Is it ironic? Or did you just read the comment incorrectly?
> Consumption has risen, inflation adjusted wages have risen for blue collar and white collar alike.
My wages haven't risen for nearly 5 years, while inflation has occurred over the past 5 years. Why the blanket statements?
> The main thing holding people back is the housing crisis. This is orthogonal to the value creation of businesses.
Are you suggesting a "housing crisis," in your words, wouldn't impact consumption? I'm watching my spending (and living like a child in his parent's house, except it's not my parent and I have to pay for it) in the hopes that in about a decade, I'll have saved up enough of a down payment for a home somewhere in my state that I could actually afford the mortgage on the remaining amount. There are plenty of things I'd potentially spend money on but won't as long as I feel like I'm economically stuck and have a chance in hell of saving my way out of it. So this feeling translates to fact.

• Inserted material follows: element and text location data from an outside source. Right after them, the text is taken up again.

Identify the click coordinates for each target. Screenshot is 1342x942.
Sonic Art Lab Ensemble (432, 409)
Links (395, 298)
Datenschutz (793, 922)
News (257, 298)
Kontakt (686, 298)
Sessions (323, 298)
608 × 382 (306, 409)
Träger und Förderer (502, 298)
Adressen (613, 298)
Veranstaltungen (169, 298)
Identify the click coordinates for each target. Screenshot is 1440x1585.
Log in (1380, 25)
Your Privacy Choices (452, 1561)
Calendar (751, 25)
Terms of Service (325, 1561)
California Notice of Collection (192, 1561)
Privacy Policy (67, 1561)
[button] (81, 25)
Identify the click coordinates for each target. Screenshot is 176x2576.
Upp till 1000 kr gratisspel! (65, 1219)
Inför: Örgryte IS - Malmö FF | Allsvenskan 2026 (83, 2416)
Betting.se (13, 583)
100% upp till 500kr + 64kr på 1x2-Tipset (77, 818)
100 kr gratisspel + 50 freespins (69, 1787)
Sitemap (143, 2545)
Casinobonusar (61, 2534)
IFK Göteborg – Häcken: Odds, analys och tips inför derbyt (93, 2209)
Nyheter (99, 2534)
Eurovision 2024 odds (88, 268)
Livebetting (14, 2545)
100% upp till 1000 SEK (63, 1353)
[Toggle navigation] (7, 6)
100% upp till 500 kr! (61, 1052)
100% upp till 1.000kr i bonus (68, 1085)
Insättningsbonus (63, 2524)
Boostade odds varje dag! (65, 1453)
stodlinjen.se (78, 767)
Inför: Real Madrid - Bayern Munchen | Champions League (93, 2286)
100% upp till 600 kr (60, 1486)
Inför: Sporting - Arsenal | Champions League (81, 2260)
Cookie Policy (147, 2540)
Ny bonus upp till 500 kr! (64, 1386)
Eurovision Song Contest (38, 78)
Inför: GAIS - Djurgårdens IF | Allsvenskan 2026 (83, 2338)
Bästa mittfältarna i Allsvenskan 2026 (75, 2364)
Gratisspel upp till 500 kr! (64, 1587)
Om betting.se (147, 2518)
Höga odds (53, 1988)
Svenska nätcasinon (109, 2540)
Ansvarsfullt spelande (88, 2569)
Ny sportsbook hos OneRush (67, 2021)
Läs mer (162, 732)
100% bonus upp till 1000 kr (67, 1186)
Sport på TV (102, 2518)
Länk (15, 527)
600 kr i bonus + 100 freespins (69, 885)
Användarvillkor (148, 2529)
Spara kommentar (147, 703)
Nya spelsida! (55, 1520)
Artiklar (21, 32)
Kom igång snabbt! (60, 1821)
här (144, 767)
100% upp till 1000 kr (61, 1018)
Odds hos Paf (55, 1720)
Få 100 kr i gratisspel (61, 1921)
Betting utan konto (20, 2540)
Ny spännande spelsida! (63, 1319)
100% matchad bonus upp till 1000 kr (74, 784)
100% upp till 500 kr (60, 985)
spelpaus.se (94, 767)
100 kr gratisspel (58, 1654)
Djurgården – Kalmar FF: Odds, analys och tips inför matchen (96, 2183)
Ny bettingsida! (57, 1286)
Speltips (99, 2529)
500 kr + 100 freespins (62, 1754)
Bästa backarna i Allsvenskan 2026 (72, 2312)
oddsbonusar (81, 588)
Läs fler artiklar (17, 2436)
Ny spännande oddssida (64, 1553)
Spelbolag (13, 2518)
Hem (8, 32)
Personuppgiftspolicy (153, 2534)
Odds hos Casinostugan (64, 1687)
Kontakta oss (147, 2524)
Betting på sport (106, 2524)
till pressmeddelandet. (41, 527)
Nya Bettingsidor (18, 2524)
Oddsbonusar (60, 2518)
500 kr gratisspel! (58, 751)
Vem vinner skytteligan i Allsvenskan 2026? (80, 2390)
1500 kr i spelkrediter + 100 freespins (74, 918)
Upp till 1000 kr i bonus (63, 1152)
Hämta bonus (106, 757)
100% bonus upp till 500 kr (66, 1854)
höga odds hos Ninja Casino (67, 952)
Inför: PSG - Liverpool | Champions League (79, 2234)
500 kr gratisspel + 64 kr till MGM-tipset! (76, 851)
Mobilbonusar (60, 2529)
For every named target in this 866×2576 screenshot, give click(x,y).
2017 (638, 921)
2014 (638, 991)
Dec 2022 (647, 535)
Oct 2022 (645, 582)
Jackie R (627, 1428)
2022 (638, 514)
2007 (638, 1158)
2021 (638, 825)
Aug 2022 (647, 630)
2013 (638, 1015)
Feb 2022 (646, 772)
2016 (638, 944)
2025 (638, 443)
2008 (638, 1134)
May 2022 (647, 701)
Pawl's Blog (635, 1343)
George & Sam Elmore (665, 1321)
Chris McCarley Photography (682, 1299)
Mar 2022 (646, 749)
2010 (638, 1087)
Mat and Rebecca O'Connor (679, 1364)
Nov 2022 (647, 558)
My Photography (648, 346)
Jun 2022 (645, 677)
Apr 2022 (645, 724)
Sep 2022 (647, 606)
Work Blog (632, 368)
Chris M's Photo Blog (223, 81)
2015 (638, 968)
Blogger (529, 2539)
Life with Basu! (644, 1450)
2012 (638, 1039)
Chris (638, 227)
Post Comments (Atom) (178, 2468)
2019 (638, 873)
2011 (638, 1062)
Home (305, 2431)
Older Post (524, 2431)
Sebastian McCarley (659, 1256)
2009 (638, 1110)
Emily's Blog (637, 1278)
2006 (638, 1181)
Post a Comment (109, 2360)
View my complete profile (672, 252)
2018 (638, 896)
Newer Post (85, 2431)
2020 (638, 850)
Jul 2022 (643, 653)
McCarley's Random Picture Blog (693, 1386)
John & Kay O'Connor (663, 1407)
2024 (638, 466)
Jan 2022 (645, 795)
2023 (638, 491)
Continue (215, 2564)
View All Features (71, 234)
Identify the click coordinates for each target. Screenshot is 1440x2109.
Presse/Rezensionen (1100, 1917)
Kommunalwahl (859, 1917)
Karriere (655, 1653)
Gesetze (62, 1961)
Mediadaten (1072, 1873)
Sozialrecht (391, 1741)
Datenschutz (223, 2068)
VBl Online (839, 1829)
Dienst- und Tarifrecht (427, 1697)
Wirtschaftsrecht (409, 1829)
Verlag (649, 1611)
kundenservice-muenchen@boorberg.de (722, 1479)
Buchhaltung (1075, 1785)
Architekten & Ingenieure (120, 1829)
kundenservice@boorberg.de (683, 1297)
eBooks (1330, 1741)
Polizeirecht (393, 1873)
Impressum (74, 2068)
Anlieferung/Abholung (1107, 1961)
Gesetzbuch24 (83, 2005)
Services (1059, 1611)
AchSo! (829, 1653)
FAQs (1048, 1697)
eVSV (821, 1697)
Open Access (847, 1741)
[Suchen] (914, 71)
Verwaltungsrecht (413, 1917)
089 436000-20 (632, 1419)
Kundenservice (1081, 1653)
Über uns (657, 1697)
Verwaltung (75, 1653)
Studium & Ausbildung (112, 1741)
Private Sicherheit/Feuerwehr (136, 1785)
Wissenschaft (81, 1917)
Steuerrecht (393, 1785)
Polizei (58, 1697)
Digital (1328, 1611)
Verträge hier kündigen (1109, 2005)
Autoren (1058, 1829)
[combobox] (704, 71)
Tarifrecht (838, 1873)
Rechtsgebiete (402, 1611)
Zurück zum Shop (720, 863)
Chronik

If you think my personal experience is just an anecdote and doesn't count because it's not being told through the lens of large-scale numbers, fine. But I really agree with the person you replied to that you're gonna have to be a whole lot more specific than "value creation" if you want people to spend money on your AI products "in this economy," whether it's because they're actually strapped for cash or just pretending like you seem to think they are.